[What to work on] Please turn the lines of the items below into a numbered list, skipping blank lines and leaving out the pictures.

[Records shown]
----------

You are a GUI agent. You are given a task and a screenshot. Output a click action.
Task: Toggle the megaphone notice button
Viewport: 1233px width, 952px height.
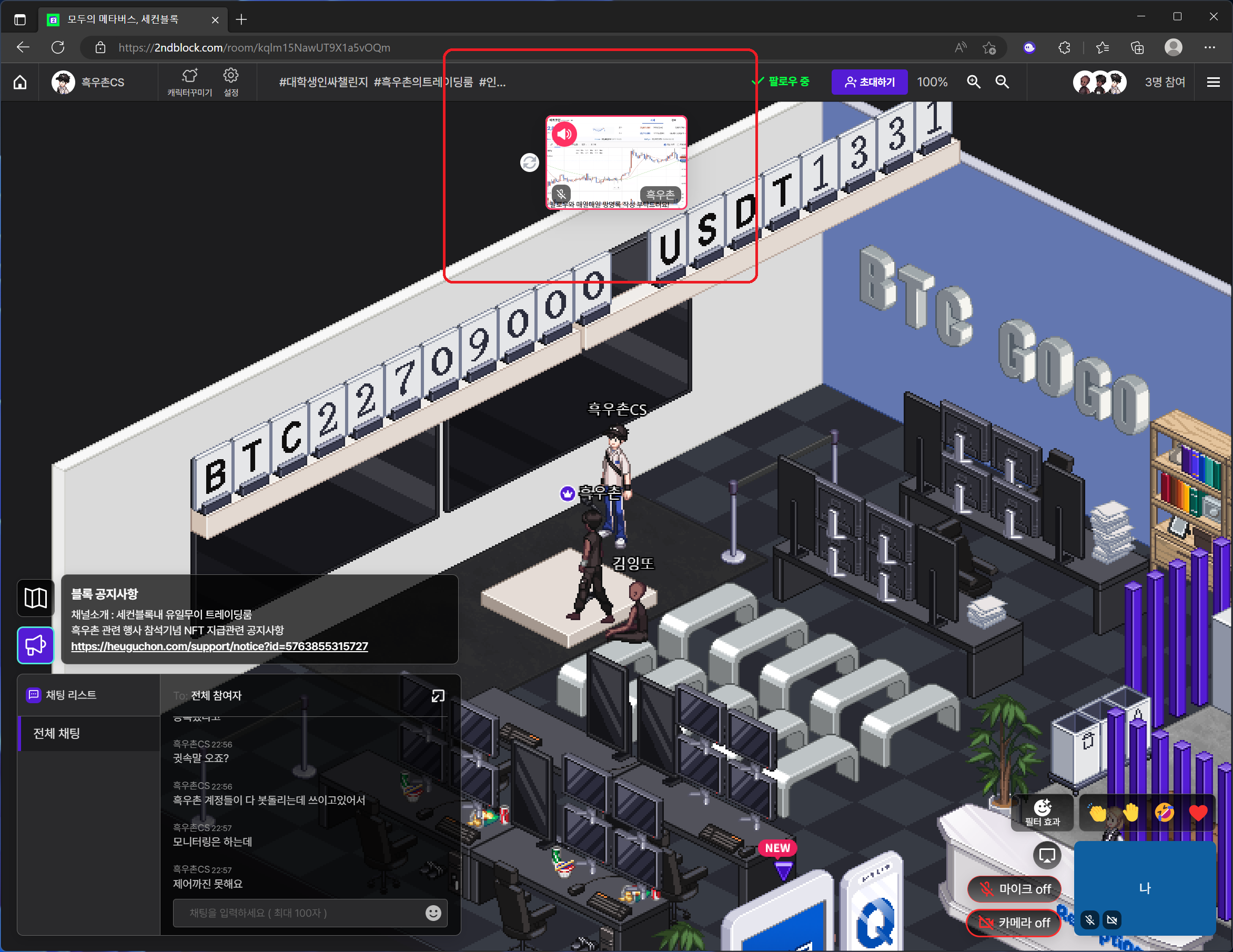click(36, 645)
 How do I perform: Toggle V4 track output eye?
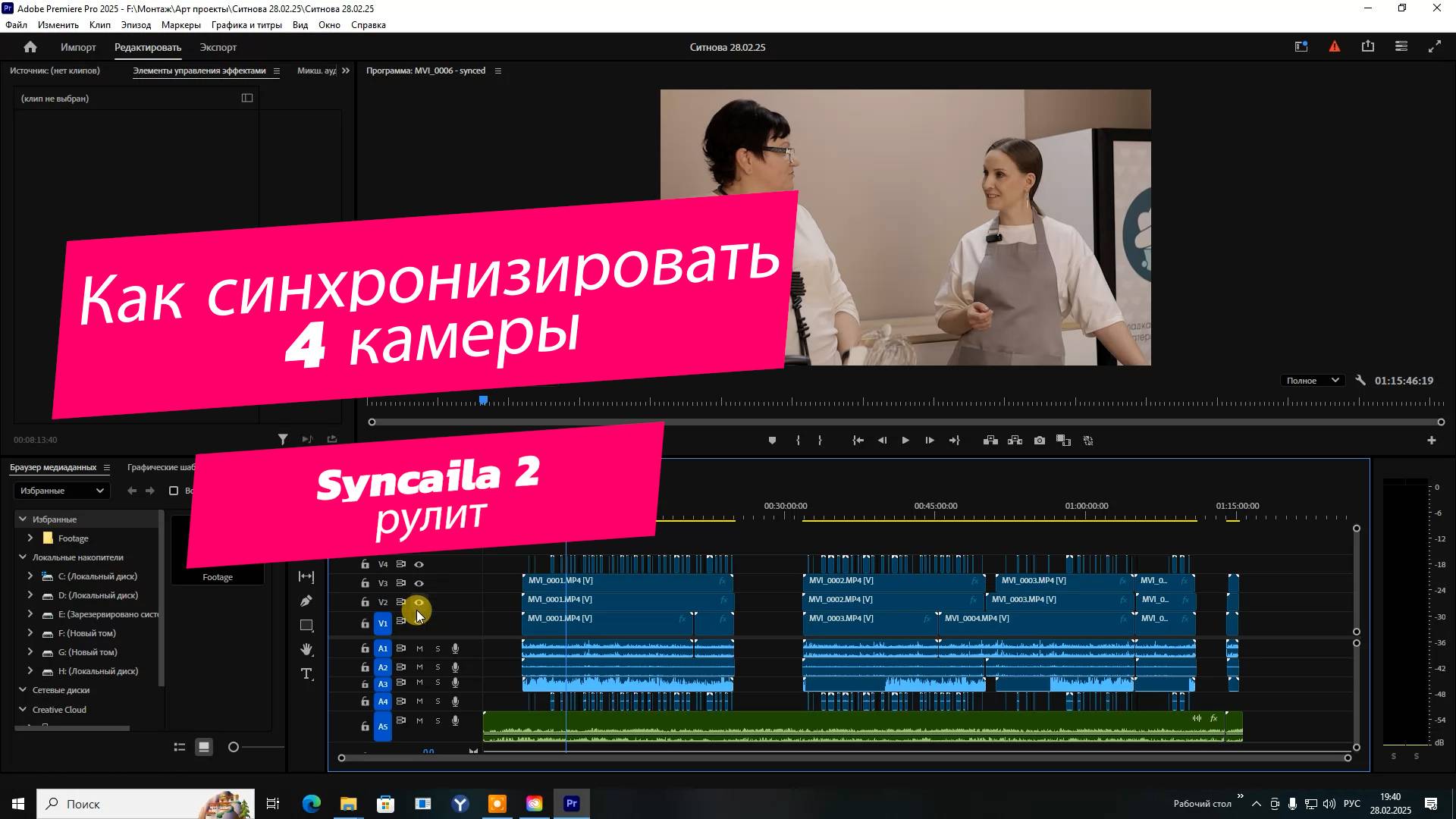pyautogui.click(x=419, y=564)
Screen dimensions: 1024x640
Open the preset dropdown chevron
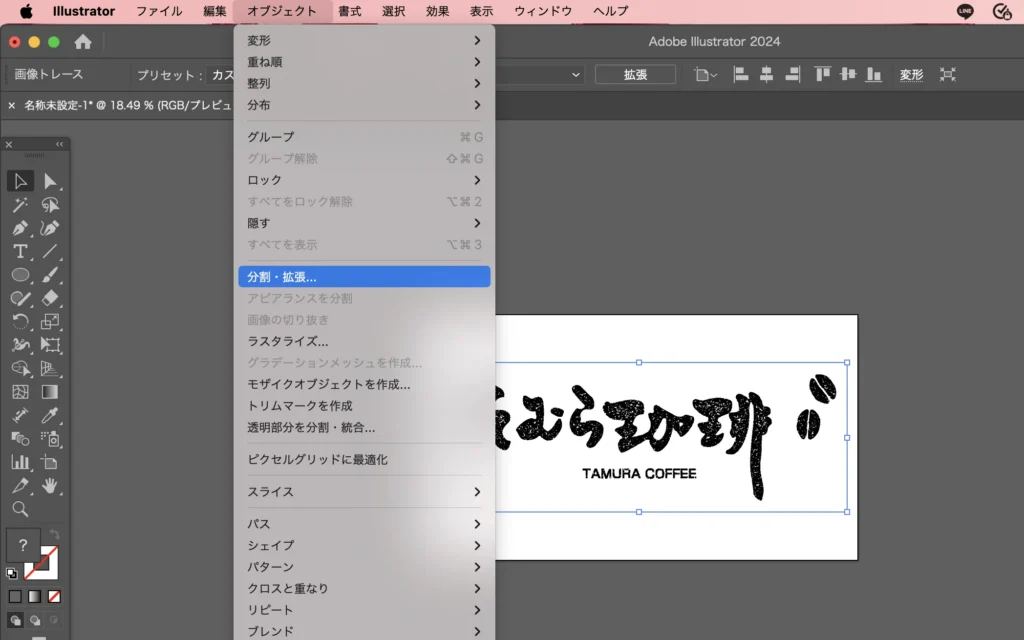pos(576,75)
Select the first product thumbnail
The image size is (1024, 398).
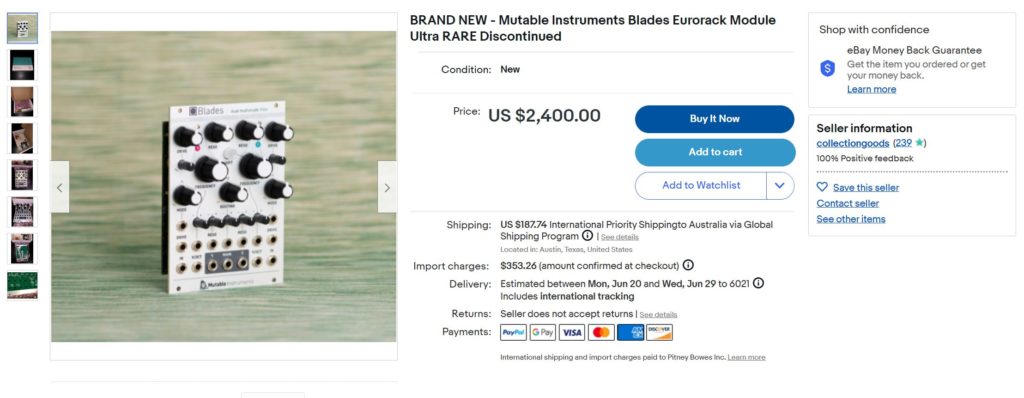tap(22, 28)
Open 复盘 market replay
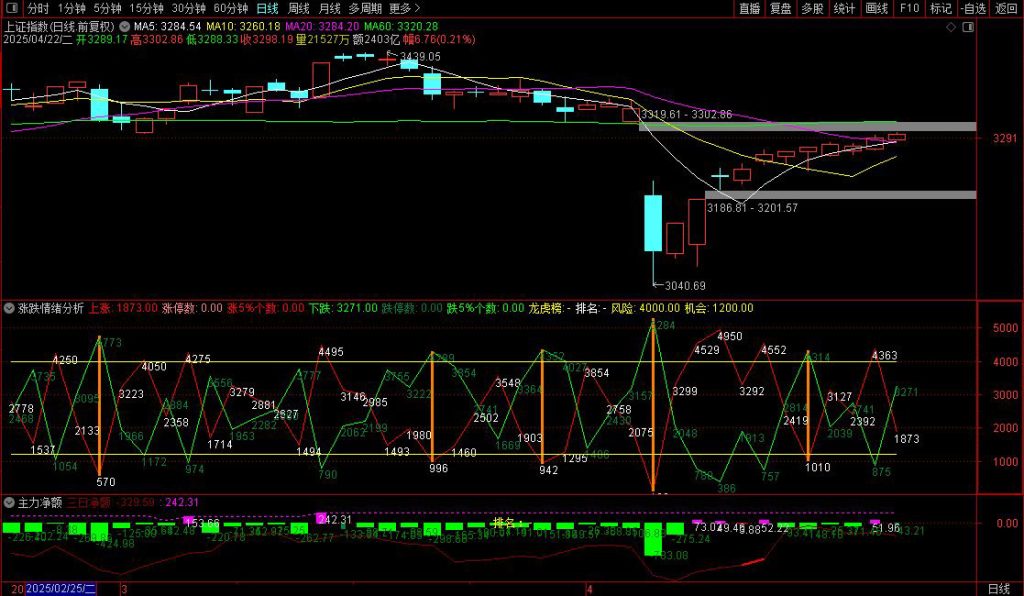The image size is (1024, 596). click(x=781, y=8)
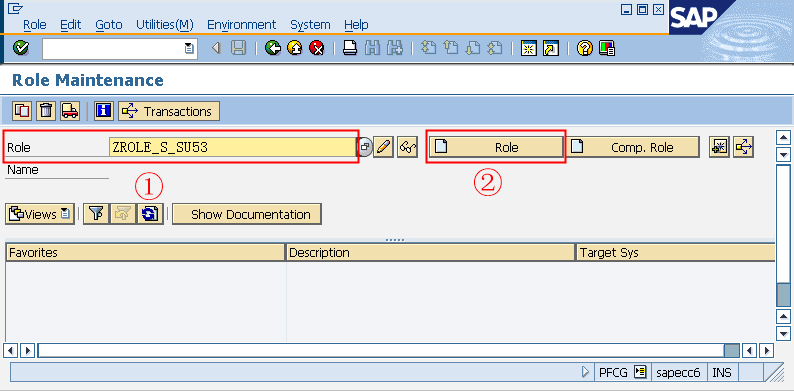Click the pencil Change role icon
Viewport: 794px width, 391px height.
coord(383,147)
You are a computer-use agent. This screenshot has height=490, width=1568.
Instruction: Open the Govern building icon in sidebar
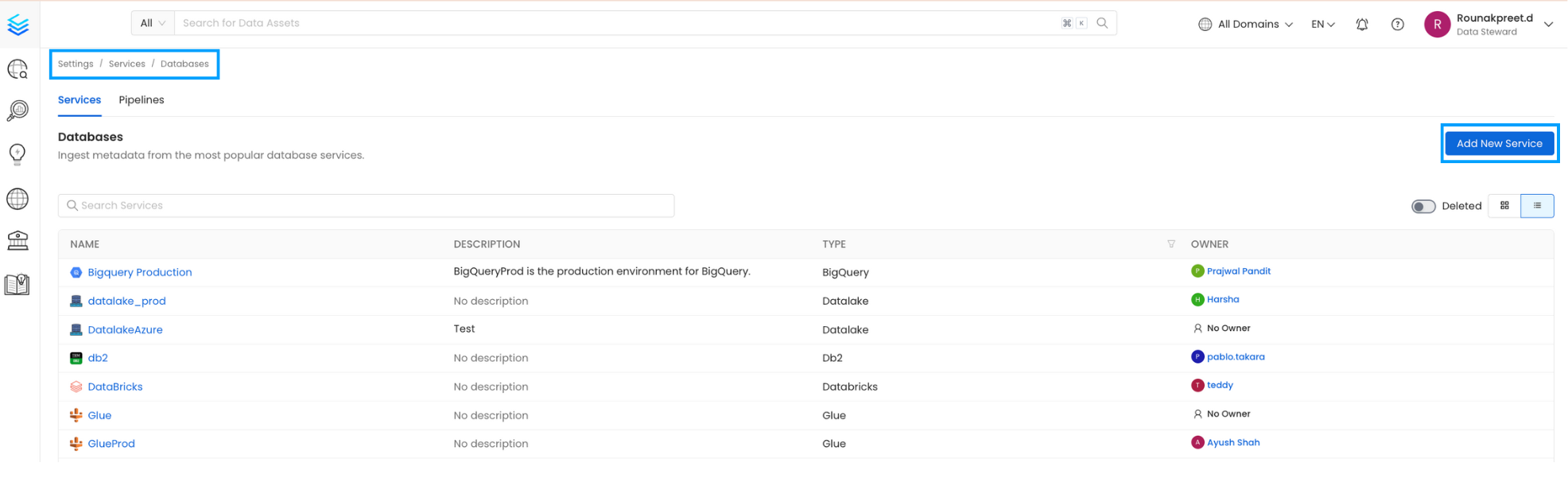click(x=17, y=240)
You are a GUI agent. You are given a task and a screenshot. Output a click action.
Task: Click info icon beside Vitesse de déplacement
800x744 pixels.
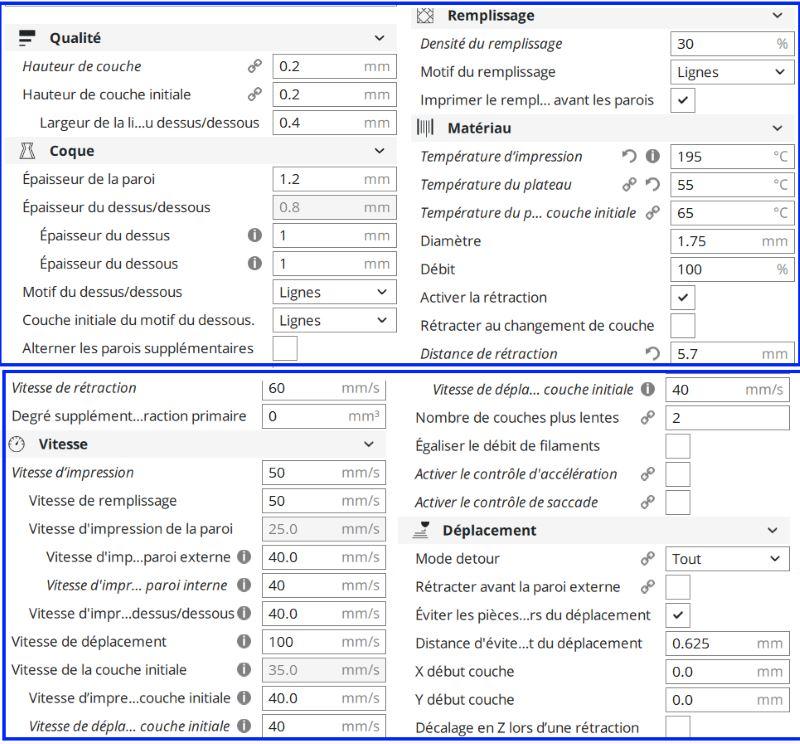click(x=244, y=641)
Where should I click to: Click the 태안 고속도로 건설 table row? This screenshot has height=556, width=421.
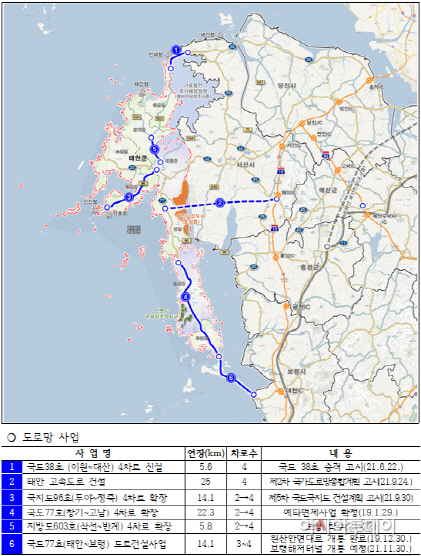click(211, 482)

----------

[Response below]
1. You are a GUI agent. You are given a task and a screenshot. Output a click action.
2. Task: Toggle the megaphone notice button
3. Viewport: 1233px width, 952px height.
4. click(36, 645)
5.  How do I perform: Toggle V4 track output eye?
6. pyautogui.click(x=419, y=564)
7. Screen dimensions: 1024x640
8. Open the preset dropdown chevron
9. pos(576,75)
10. Select the first product thumbnail
11. The image size is (1024, 398).
12. tap(22, 28)
13. Open 复盘 market replay
14. The image size is (1024, 596). click(x=781, y=8)
15. Click the pencil Change role icon
16. Viewport: 794px width, 391px height.
17. coord(383,147)
18. You are a computer-use agent. This screenshot has height=490, width=1568.
19. Instruction: Open the Govern building icon in sidebar
20. click(x=17, y=240)
21. You are a GUI agent. You are given a task and a screenshot. Output a click action.
22. Task: Click info icon beside Vitesse de déplacement
23. 800x744 pixels.
24. click(x=244, y=641)
25. Where should I click to: Click the 태안 고속도로 건설 table row? This screenshot has height=556, width=421.
26. click(211, 482)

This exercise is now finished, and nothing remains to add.